La section de physique de l'Université de Genève s'est dotée d'une machine unique au monde. Le 21 novembre, elle inaugurera le plus puissant aimant de laboratoire doté d'un écrantage actif. L'installation servira à l'étude des matériaux supraconducteurs.

Le prototype a été construit par la firme suisse Bruker BioSpin. Mis à disposition des physiciens du Pôle de recherche national MaNEP, établi dans l'institution genevoise, il générera des champs magnétiques de 21,3 Tesla, soit plus de 420 000 fois le champ magnétique terrestre. «Il est doté d'un système d'écrantage qui permet de réduire drastiquement le champ à l'extérieur de l'aimant, rendant normales les conditions de travail dans son voisinage», précise le professeur René

Flükiger.

Cet aimant fait partie d'un dispositif destiné à caractériser des fils supraconducteurs. Un tel matériau, une fois refroidi à une température à peine supérieure au zéro absolu (-273° C), permet de transporter des courants électriques sans perte.
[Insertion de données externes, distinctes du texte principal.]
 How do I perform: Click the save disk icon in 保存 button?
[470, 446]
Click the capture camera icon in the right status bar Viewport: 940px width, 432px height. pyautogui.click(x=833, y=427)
Ces fils doivent ensuite être installés sur les futurs spectromètres à résonance magnétique nucléaire. «Ces puissantes machines servent notamment à analyser des molécules contenant un grand nombre d'atomes avec une très forte résolution. Elles sont utilisées dans l'industrie chimique et pharmaceutique», détaille René Flükiger.

Le dispositif, d'un coût de 1,5 million de francs, suscite un grand intérêt dans la communauté scientifique. De nombreuses collaborations scientifiques sont en cours à travers le monde entier, dont le CERN.